2021.01.24
『昭和十六年度 優秀映画鑑賞會』(1942年3月13日、日本映画雑誌協會、4頁)
昭和十六年度 優秀映画鑑賞會 主催 日本映画雑誌協會
日本映画雑誌協會映画賞作品決定
昭和十六年度作品決定
劇映画
第一位 戸田家の兄妹
第二位 馬
第三位 みかへりの塔
第四位 藝道一代男
第五位 江戸最後の日
第六位 次郎物語
第七位 愛の一家
第八位 海を渡る祭禮
第九位 舞ひ上る情熱
第十位 指導物語
第一位 戸田家の兄妹
松竹大船映画 脚本 小津安二郎、池田忠雄
演出 小津安二郎 撮影 厚田雄治
主演 高峰三枝子、佐分利信、葛城文子
過去に「生れては見たけれど」「出来ごころ」、「浮草物語」、「一人息子」などの名作を持つ小津安二郎が、志那事変と共に応召して、征戦に従ふこと足かけ三年、帰還後、いろいろの事情から暫らくの沈黙の後に始めて贈るのがこの映画である。
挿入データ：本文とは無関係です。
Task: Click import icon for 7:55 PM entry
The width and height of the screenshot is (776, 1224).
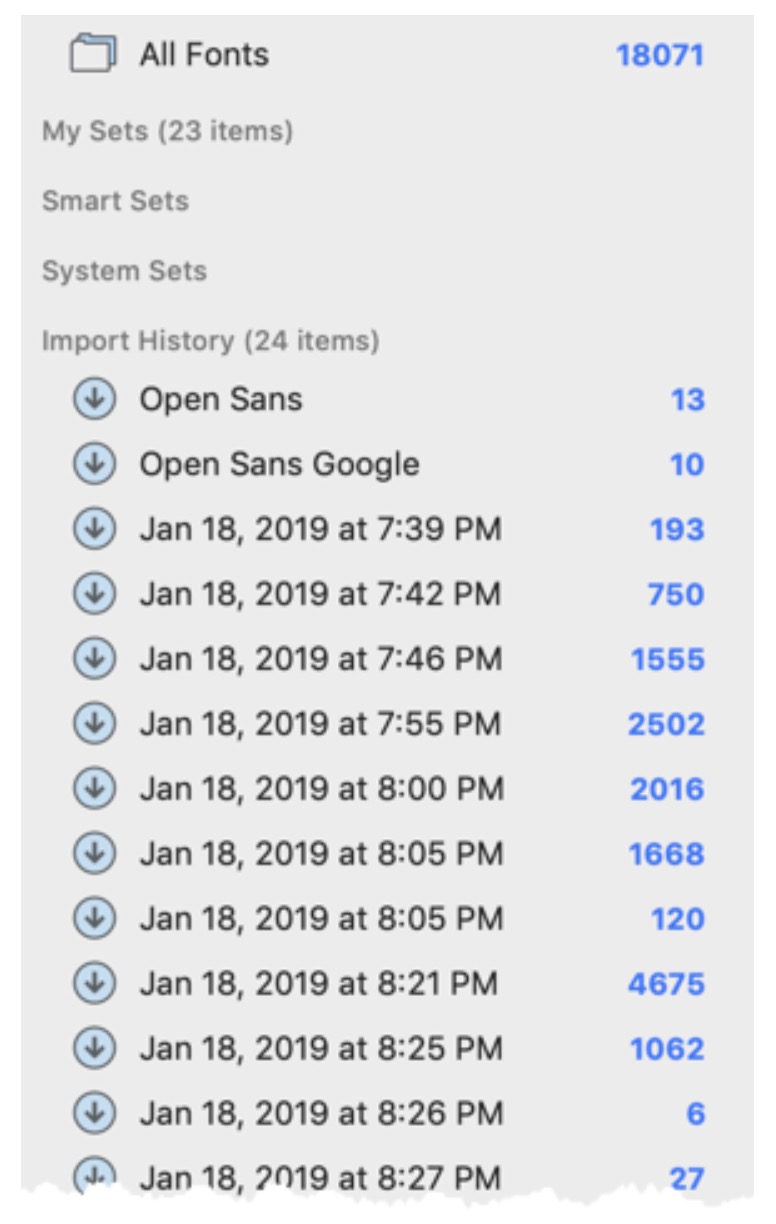Action: [x=94, y=724]
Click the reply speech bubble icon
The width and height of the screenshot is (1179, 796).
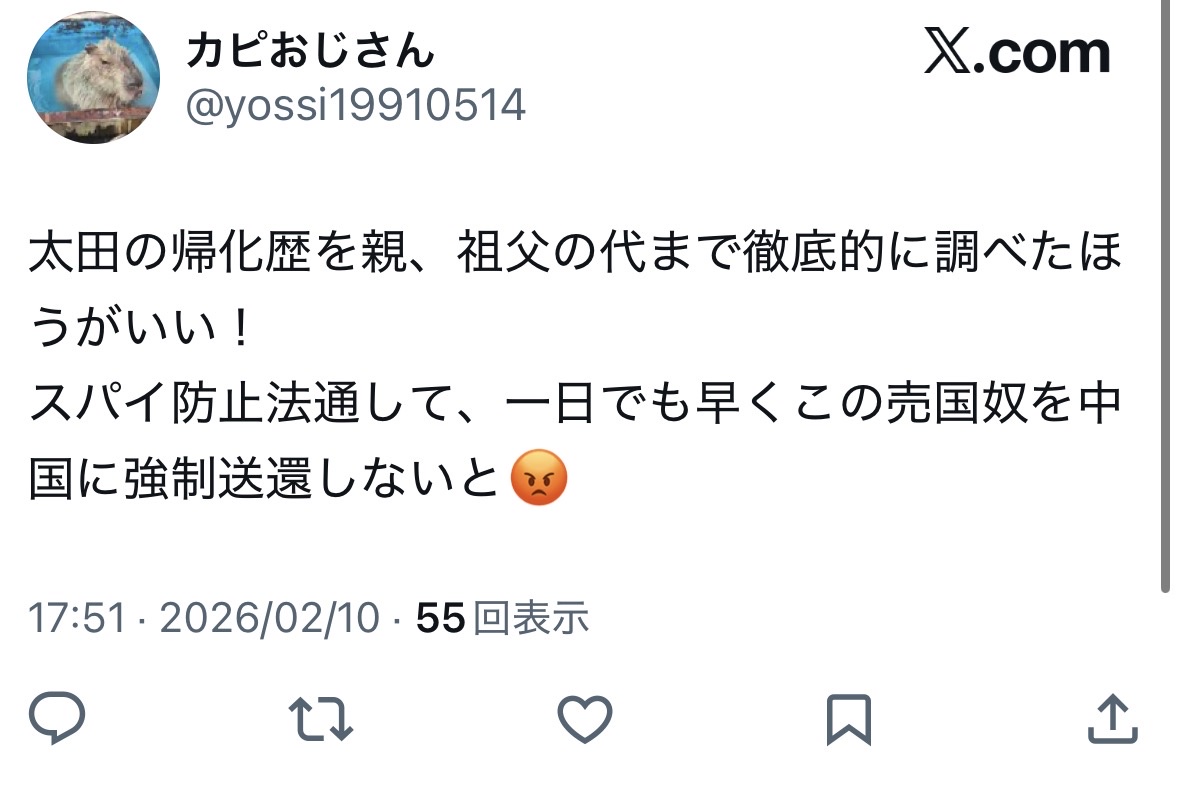(x=57, y=718)
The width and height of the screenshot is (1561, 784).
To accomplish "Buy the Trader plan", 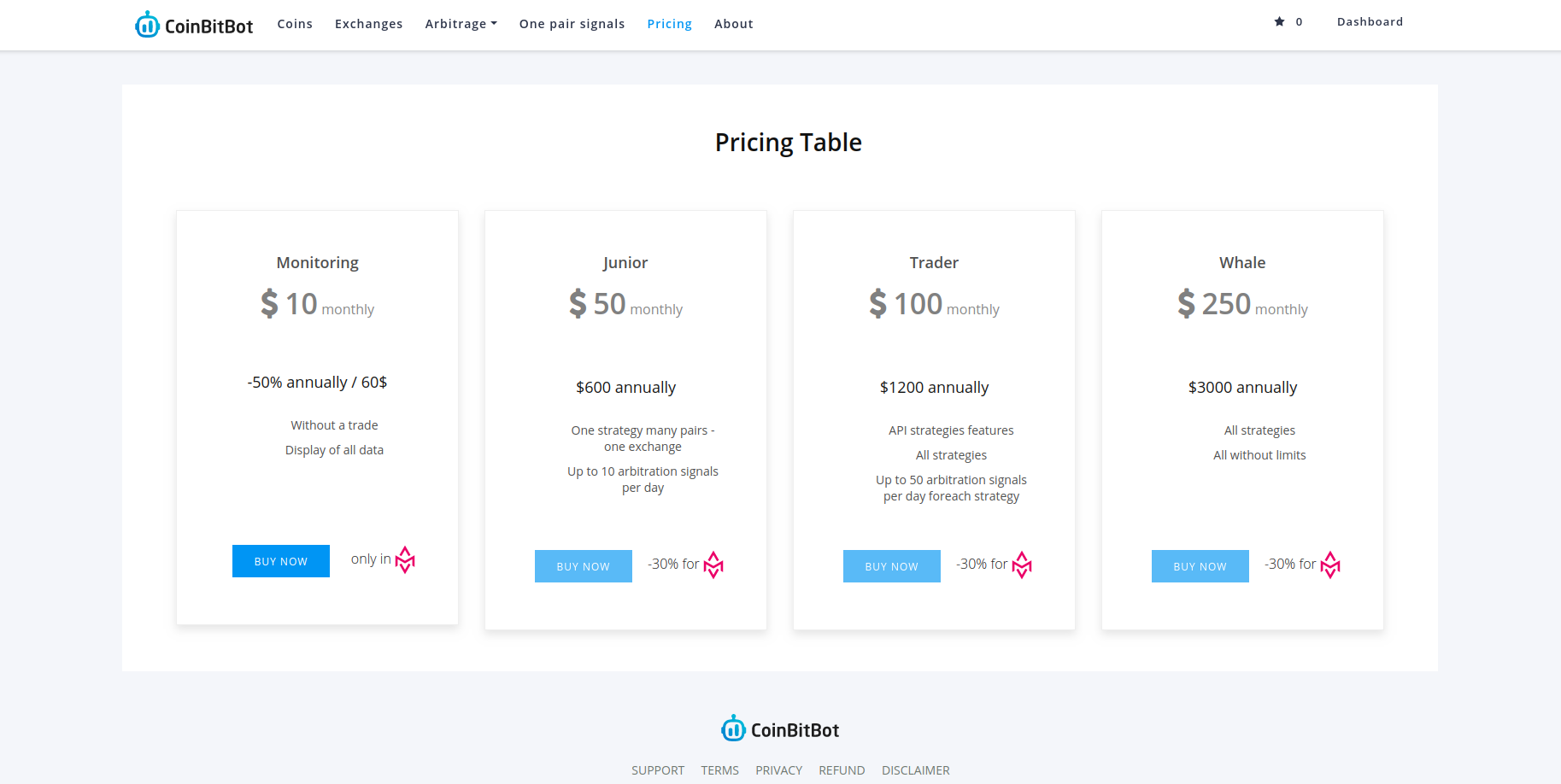I will click(892, 566).
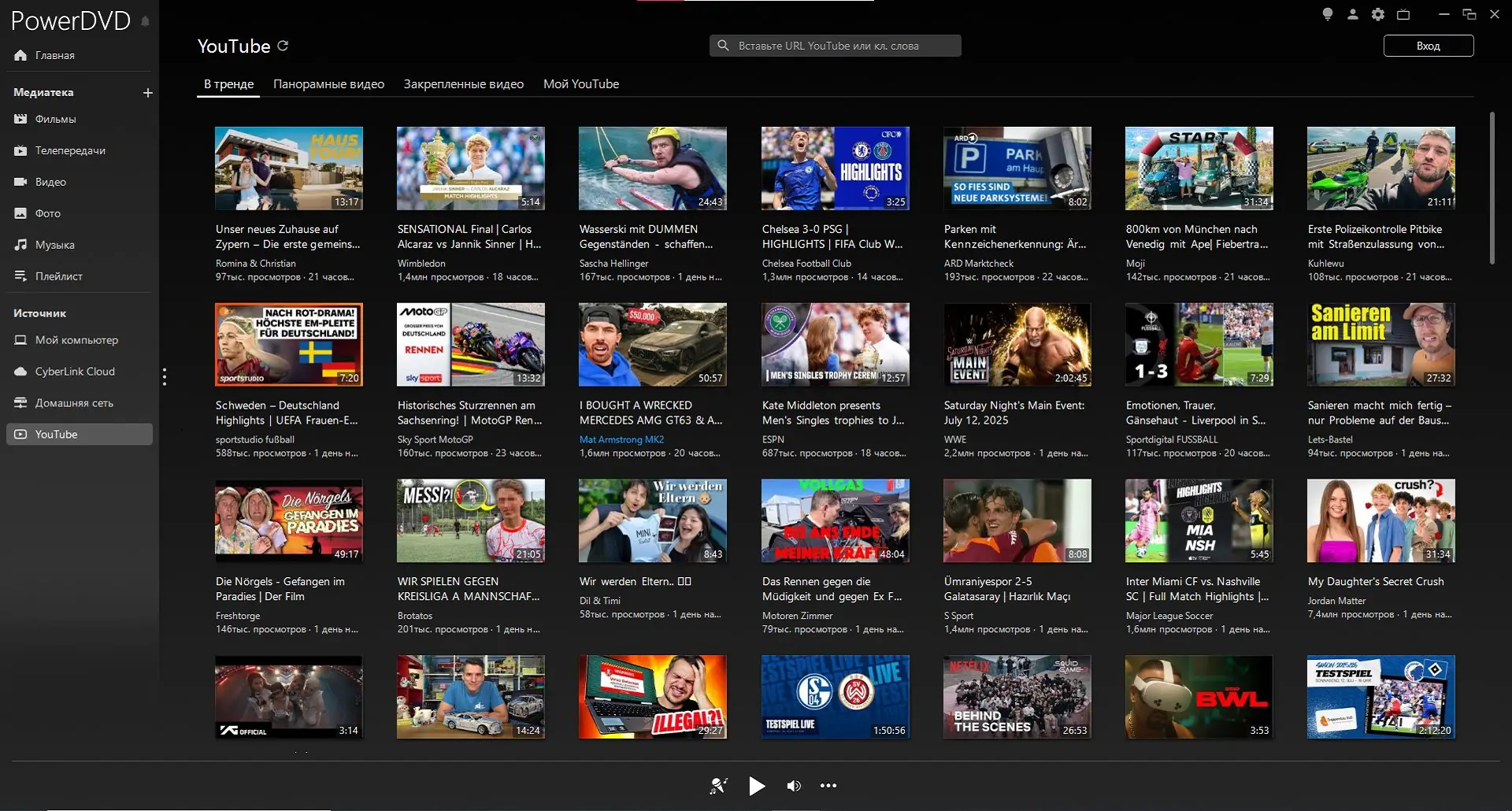
Task: Open the Mat Armstrong MK2 channel link
Action: 621,439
どこか麹町辺の大家の没落と、それにからまる一族間の頽廃した人情を凝視して、そうした階級が翳の如く負っているものを剰すところなく描破すると共に、それに鋭い鉄槌を加えて、その憎らしいまでに洗練された演出の巧緻、会話の妙に至っては、従来の日本映画にちょっと類例を見ないほどのものである。